Are older adults at a higher risk for dental problems?
Adults aged 65 and over currently account for over 12 percent of the U.S. population but account for a much higher proportion of my time spent delivering dental treatment. Why are older adults at such a high risk for dental problems?
In a nutshell, more years equals more disease, more teeth succumbing to the chronic effects of periodontal disease and more dental decay. Medical advances, especially with new pharmaceuticals, continue to increase the average lifespan. However, as life is prolonged, it comes at the cost of more chronic illnesses, impaired abilities and complicated medication regimens.
The effects of dry mouth
It has been my experience that there’s nothing more destructive to the dentition than a dry mouth caused by medications. Saliva has a natural buffering ability against acid-producing bacteria and when the salivary rate drops, the acids produced by these bacteria can wreak havoc on the dentition.
I have seen many older patients go from dental stability to rampant disease over the course of a few short months, usually as a result of new medications. A common, especially high-risk combination for any older adult is a dry mouth, along with a diminished ability to adequately provide his or her own homecare.
This is a common scenario with stroke patients that struggle with the dexterity needed to brush and floss and patients with cognitive impairment like dementia.
The most vulnerable area of the tooth to the cavities caused by dry mouth are the roots. As periodontal disease is chronic and tends to progress as people age, older adults will generally have more gum recession and more root exposure.

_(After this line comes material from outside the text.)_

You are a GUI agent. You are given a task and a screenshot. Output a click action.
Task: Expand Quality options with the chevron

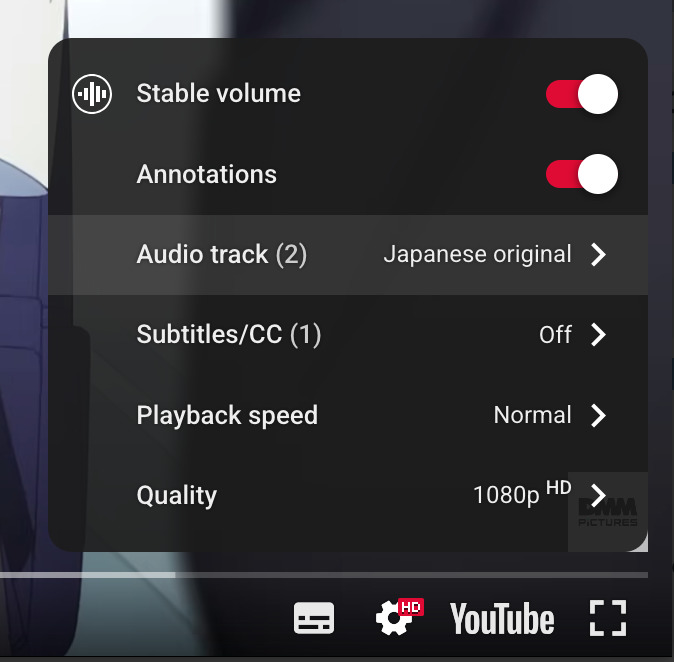tap(598, 495)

The root surfaces are softer than the enamel present on the crown of the tooth and as bacterial plaque tends to accumulate primarily at the gum line, decay can penetrate the root surface much more easily.
Repairing root damage
Repairing the damage caused by root cavities can test any dentist’s technical abilities. The key to a better prognosis is early detection. If the damage is in its early stages, I will often treat these root cavities with conservative gum line fillings.
My goal in these situations is to treat the decay so it doesn’t progress and then focus on preventive measures. Unbeknownst to many of my patients, teeth that have been treated with crowns are still vulnerable to root decay and may require crown replacement.
Root decay that extends deep enough may warrant root canal treatment or even tooth extraction. In extreme cases, multiple teeth require extraction and a patient that was dentally stable only months earlier is pursuing dentures.
The most frustrating aspect of treating those that have succumbed to root cavities is that such disease is often easily avoidable with routine dental visits and daily preventive measures.
When patients complain that their mouths are uncomfortably dry or we diagnose such a problem, we immediately place them on a supportive regimen to both protect against root cavities and to alleviate discomfort. Such patients are given prescription toothpastes with higher fluoride concentrations to counteract the acid-producing bacteria.
We also encourage the periodic sipping of water throughout the day and keeping a glass of water bedside for rehydrating the mouth during the night, when salivary flow is at its lowest. These two simple, conservative strategies can have profound preventive benefits and keep older adults out of the dental chair. There are also several wonderful, over-the-counter products to lubricate the mouth and aid with the discomfort of a dry mouth.
If you are an older adult that has gotten out of the routine of seeing the dentist or has been neglecting a dental problem, I would encourage you to make an appointment. As older adults are keeping their teeth longer, we are asking more and more from those teeth.
Not investing time in your oral health will inevitably cost more time, money and anguish in the long run. Routine dental visits and some conservative, preventive strategies can make the difference between uneventful dental maintenance and a perpetual state of decline.